Per emanciparmi dal cupo rimanere in coda ho considerato Spinoza quando nell’Etica analizza il valutare gli altri meno del giusto e sé stessi più del giusto; affronta anche la possibilità opposta riscontrando in entrambi i casi pensiero delirante. Ma allora, qual’è “il giusto”, quale la misura che emancipa dal delirio egocentrico? Chiarisce che nello stato naturale giusto e ingiusto non ci sono, esistono solo nello Stato civile come nozione estrinseca, tutto sommato come arbitrio condiviso da rispettare, faccenda umana che ai gatti non interessa, ma noi civilizzati la fila la dobbiamo rispettare.

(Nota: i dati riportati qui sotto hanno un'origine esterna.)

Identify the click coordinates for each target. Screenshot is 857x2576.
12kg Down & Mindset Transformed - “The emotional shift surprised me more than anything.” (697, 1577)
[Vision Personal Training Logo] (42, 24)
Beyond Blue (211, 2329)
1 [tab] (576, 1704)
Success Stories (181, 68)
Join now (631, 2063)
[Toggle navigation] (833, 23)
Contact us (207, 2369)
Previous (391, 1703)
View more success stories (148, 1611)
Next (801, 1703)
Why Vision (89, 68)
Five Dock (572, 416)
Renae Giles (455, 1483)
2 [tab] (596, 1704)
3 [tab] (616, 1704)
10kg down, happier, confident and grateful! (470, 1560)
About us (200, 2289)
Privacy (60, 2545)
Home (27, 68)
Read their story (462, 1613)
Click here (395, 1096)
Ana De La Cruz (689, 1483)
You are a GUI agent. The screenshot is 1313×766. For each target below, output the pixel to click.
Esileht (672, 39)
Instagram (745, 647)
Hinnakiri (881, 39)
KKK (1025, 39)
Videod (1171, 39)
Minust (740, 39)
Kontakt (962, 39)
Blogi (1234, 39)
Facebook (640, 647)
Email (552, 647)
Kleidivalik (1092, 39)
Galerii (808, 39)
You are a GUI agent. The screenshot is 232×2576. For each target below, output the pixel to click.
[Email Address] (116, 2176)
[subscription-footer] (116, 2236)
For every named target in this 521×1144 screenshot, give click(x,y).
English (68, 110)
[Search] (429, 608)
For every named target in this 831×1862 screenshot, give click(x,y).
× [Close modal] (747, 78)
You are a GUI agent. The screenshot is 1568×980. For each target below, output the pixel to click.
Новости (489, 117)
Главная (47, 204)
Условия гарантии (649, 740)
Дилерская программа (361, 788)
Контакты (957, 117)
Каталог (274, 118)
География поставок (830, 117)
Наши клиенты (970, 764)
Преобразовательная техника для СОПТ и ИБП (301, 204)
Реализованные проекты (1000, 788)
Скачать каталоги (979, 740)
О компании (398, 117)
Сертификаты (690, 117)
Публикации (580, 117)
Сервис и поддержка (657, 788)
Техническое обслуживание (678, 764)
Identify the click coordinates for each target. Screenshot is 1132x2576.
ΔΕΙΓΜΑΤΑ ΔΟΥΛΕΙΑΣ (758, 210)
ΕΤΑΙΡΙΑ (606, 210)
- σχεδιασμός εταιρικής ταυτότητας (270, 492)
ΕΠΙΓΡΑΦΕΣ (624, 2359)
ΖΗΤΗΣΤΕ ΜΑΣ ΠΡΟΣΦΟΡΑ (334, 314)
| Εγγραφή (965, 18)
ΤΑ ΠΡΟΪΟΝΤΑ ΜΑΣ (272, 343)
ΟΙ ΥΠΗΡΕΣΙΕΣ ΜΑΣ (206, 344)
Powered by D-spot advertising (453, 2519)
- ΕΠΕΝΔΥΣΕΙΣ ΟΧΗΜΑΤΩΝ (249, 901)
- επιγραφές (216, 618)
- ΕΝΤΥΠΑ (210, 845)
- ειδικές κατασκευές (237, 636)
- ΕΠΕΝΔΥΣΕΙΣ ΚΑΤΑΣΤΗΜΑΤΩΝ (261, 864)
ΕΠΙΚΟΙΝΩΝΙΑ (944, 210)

Però un nuovo modo di farla ci sarebbe: nell’attesa del proprio turno osservare con chirurgica attenzione gli altri, miniera di materiale grezzo da attingere e elaborare per costruire. Forse essere tutti fratelli poco c’entra con l’amarsi, sarebbe da americani deficienti cantare tutti insieme un Gospel nel fare la fila, casomai più seria la versione italica: «Vi amo, voi tutti che siete in questo bar» nel video [allegato] di Nanni Moretti ne La Messa e' finita, ma ancor meglio la reciproca rispettosa osservazione laboriosa, qualcuno la chiama politica, qualcuno arte.